The Pharmaceutical Research and Manufacturers of America (PhRMA) industry group’s president and chief executive (CEO) Stephen Ubl argued that the “irresponsible and unworkable policy” would give foreign governments influence in how senior citizens in the US access treatments, adding that the expansion of the policy to include Part D drugs is an “overreach that further threatens America’s innovation leadership and puts access to medicines for tens of millions of seniors at risk”. Separately, Michelle McMurry-Heath, president and CEO of the Biotechnology Innovation Organization (BIO) industry group, also issued a statement in which she expressed concern that the Trump administration’s “reckless scheme” would cause inevitable delays to innovation, significantly reducing investment in research and development. BIO has confirmed that it will leverage every tool as its disposal – including potentially litigation – to resist the EO.

The price cuts could also adversely affect pharmacy benefit managers (PBMs), pharmacies, and insurance companies as manufacturers slash rebates and discounts provided to other supply chain stakeholders potentially necessitating premium increases. Furthermore, ex-US countries included in the basket could also be directly affected as manufacturers try to mitigate the impact of the policy by delaying launches of new drugs in those markets.

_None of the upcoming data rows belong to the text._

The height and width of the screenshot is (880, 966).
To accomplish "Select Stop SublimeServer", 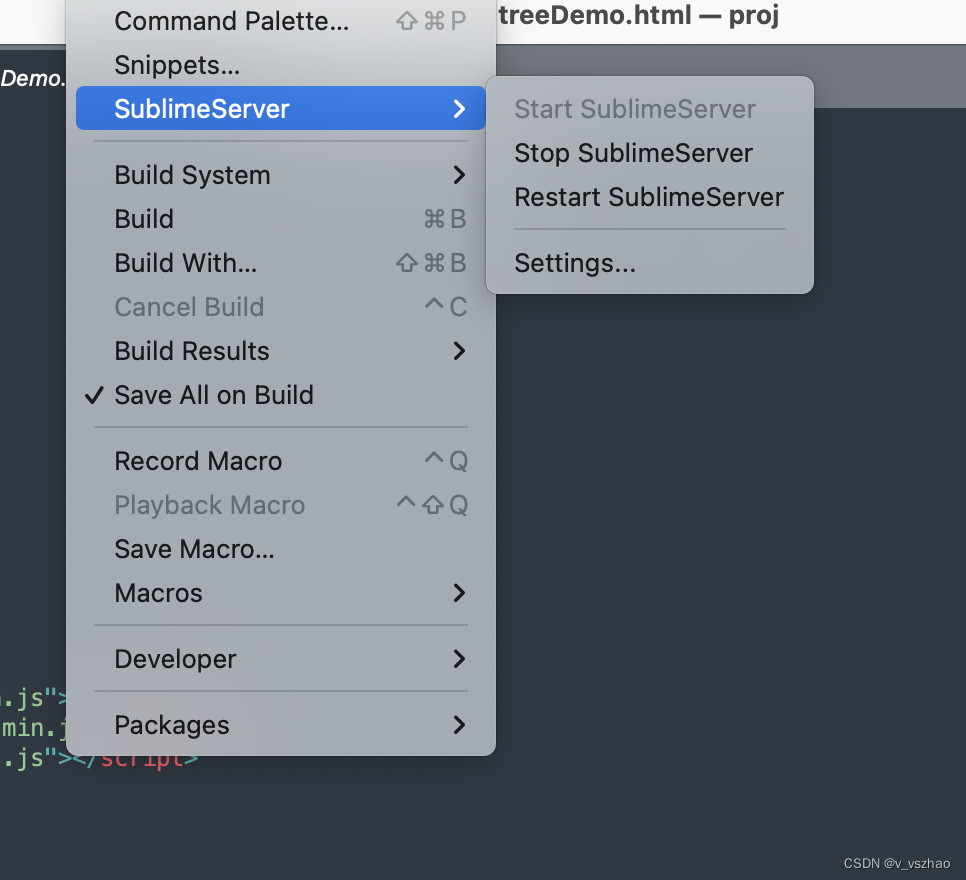I will click(633, 153).
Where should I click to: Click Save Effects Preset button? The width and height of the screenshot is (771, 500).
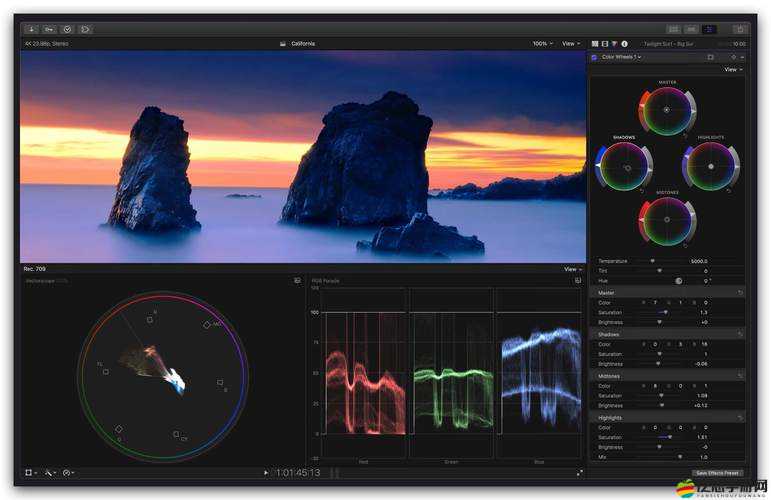717,473

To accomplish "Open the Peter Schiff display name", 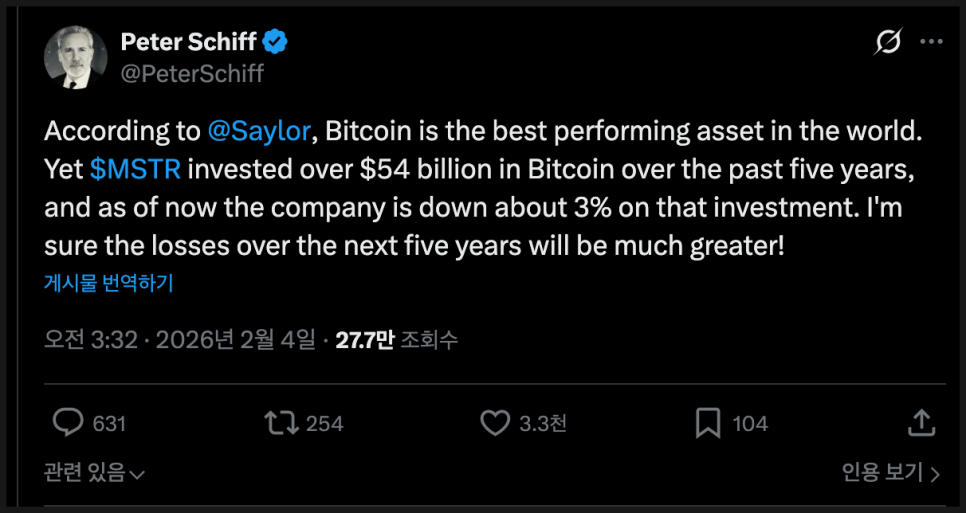I will [x=188, y=42].
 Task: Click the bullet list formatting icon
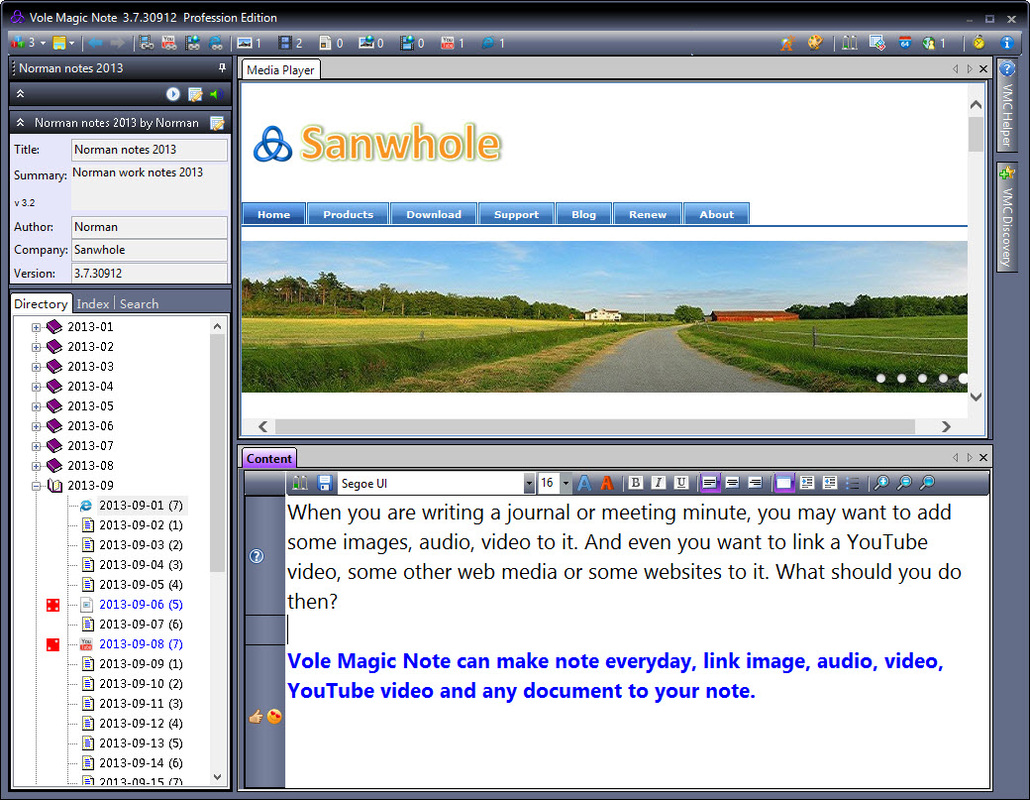(x=852, y=483)
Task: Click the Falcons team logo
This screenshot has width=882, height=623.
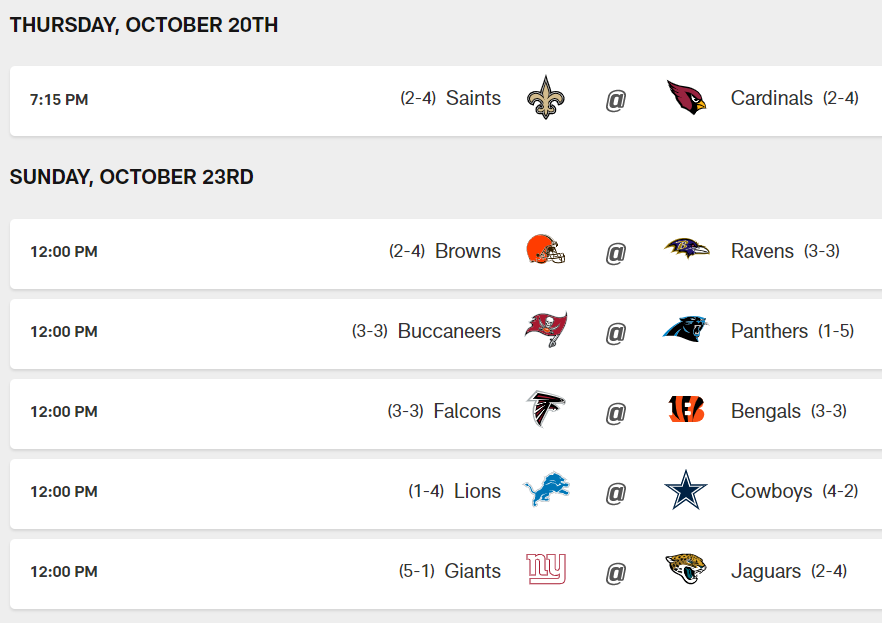Action: coord(545,410)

Legal challenges loom large, but risk remains high

The IRP model in its present form faces a number of hurdles to full-scale adoption. In addition to the model almost certainly seeing litigation brought forward by industry groups to challenge its constitutionality, it will require congressional approval to become a permanent policy lever, beyond the initial pilot project. Nevertheless, the US pharmaceutical industry is facing major uncertainties ahead as it battles one of the biggest – if not the biggest – threat to the sector. The impending US elections are unlikely to bring reprieve, because regardless of whether President Trump is re-elected, or Democratic Presidential candidate Joe Biden wins the presidency, P&R reforms, and particularly IRP policies that have long been supported by Democratic lawmakers, are now increasingly likely to be implemented in the US.